* _Document_
* start *

Java TPC-W Implementation Distribution

In an attempt to encourage widespread use of realistic, modern application benchmarks in computer systems research, we are making our implementation of the TPC-W benchmark publicly available. This implementation is based on the TPC-W specification version 1.0.1. It strays from the official benchmark specification in a few minor areas, which are specified in documentation included with the distribution. Credit for this implementation goes to the students of Prof. Lipasti's Fall 1999 ECE 902 course, where most of this work took place.

This implementation is completely written in the Java programming language, making use of the Java Servlet API and the JDBC API for database connectivity. Running this benchmark requires the use of a servlet-capable web server as well as a relational database system. We have tested this implementation with the IBM WebSphere , Apache/JServ, Sun Java Web Server, and Jigsaw Web Servers, as well as the IBM DB2 relational database system.

Amit Manjhi at CMU has adapted this implementation of TPC-W to run with Tomcat and Mysql. Check here for more information.

Christian Plattner has adapted this implementation of TPC-W to run with Postgresql. Check http://www.inf.ethz.ch/~cplattne/work/tpcw-postgresql.html for more information. NOTE: This link to ETHZ no longer works, so I took the liberty of creating a local copy of the document from web.archive.org: click here to read it.

Jan Kiefer has created an installer for this software, available from http://tpcw.deadpixel.de>.

Download a copy of the TPC-W Java source code (~700 KB gzipped tar file).

* end *

* _Information shown_
* start *

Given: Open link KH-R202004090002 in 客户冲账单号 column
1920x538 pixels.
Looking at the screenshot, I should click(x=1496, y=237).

* end *

* _Your objective_
Quote the Java TPC-W page from "Jan Kiefer has" up to and including "gzipped tar file)." word for word. The lines that come after the Java TPC-W page have no connection to it.

* _Task output_
Jan Kiefer has created an installer for this software, available from http://tpcw.deadpixel.de>.

Download a copy of the TPC-W Java source code (~700 KB gzipped tar file).